What the exercise asks |
Transcribe verbatim the span of lines that opens with the line containing "Select the wealth value 66,179" and closes with the last line of the data below.

Task material |
-- Opening Marker --
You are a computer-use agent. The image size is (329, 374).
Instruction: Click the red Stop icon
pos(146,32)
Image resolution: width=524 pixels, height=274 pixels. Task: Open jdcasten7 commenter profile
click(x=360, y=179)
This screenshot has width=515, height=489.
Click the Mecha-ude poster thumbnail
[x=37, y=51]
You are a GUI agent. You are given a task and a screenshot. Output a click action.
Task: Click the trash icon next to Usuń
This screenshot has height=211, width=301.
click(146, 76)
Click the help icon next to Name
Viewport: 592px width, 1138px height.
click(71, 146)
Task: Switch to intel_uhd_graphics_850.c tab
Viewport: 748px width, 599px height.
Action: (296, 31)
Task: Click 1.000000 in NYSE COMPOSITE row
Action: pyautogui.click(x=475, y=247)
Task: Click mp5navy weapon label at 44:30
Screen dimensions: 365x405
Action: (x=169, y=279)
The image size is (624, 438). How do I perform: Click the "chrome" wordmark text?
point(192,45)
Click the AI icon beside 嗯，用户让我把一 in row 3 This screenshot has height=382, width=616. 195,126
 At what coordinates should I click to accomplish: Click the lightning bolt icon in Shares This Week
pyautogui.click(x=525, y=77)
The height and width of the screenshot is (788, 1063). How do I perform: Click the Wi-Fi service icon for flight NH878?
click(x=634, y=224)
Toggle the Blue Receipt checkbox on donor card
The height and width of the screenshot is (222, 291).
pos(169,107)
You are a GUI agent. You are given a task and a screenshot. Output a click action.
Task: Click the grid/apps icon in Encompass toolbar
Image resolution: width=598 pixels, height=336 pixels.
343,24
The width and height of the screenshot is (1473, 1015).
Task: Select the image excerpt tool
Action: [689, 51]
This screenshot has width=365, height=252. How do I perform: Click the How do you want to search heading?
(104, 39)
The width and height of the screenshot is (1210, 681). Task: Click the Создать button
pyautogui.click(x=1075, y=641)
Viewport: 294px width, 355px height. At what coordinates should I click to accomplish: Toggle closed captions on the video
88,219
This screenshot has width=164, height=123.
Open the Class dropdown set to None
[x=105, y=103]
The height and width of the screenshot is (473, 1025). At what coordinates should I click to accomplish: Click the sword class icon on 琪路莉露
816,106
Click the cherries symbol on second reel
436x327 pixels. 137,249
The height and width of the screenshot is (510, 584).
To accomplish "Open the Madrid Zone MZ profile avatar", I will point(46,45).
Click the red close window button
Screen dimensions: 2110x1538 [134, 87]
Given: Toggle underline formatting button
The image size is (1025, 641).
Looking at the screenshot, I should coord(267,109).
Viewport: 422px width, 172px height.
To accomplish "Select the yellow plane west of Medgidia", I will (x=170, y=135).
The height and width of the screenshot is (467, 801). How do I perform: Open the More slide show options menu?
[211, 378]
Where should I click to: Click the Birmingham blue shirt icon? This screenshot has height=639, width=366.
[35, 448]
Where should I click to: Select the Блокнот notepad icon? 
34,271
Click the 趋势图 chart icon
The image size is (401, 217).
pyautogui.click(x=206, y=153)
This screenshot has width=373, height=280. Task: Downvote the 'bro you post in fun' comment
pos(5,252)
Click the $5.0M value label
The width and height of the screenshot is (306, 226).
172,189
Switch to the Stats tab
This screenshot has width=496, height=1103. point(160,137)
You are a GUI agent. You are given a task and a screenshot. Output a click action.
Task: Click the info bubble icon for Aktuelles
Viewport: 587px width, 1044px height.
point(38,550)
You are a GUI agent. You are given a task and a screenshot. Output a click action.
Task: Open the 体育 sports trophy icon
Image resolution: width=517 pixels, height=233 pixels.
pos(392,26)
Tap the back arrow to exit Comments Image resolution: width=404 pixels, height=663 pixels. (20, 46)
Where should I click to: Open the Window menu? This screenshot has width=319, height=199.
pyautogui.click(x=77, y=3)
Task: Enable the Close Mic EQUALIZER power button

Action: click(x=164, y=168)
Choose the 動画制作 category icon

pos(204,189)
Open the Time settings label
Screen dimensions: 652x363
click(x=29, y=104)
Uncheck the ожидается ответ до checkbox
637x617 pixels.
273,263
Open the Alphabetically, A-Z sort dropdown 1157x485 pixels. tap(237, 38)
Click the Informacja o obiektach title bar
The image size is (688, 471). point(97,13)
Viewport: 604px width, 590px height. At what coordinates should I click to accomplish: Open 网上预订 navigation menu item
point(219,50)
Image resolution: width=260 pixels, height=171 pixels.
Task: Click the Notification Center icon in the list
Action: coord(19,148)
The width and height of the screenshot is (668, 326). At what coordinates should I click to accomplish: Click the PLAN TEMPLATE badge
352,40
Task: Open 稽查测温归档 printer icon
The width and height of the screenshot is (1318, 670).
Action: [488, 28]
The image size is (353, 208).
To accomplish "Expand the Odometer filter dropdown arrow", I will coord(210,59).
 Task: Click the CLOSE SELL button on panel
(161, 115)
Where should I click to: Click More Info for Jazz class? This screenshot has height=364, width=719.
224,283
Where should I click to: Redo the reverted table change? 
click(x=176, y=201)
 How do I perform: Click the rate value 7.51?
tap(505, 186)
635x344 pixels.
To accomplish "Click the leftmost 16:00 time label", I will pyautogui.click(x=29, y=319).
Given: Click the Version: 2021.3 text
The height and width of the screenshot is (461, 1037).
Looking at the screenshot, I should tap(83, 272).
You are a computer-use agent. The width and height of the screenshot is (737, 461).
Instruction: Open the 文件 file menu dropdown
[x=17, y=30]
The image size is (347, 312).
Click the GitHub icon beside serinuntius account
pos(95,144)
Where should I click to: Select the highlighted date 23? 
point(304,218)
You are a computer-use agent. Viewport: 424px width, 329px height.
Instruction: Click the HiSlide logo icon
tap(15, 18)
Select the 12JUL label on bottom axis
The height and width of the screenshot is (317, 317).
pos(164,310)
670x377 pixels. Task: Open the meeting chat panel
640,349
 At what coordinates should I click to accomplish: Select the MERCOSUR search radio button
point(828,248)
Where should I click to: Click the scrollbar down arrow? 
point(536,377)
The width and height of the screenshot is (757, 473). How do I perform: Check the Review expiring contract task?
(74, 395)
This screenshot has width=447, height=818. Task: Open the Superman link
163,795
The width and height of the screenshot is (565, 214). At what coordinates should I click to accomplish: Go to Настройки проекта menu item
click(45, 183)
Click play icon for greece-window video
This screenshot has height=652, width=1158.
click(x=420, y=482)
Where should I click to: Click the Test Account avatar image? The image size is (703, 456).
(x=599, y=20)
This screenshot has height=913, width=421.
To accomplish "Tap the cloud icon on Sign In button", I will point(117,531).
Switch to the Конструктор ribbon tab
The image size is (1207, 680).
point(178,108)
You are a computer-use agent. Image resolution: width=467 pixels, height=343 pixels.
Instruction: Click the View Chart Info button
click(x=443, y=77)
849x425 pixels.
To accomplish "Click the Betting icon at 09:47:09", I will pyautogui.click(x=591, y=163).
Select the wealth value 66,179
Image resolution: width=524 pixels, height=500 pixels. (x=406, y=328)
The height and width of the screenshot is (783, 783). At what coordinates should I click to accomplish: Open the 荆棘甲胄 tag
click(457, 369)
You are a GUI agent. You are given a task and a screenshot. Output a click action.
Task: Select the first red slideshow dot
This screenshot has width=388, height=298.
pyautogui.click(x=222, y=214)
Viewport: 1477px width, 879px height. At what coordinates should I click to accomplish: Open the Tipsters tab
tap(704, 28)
-- Closing Marker --
Finished task |
Select the wealth value 66,179
Image resolution: width=524 pixels, height=500 pixels. (x=406, y=328)
The height and width of the screenshot is (783, 783). At what coordinates should I click to accomplish: Open the 荆棘甲胄 tag
click(457, 369)
You are a GUI agent. You are given a task and a screenshot. Output a click action.
Task: Select the first red slideshow dot
This screenshot has width=388, height=298.
pyautogui.click(x=222, y=214)
Viewport: 1477px width, 879px height. At what coordinates should I click to accomplish: Open the Tipsters tab
tap(704, 28)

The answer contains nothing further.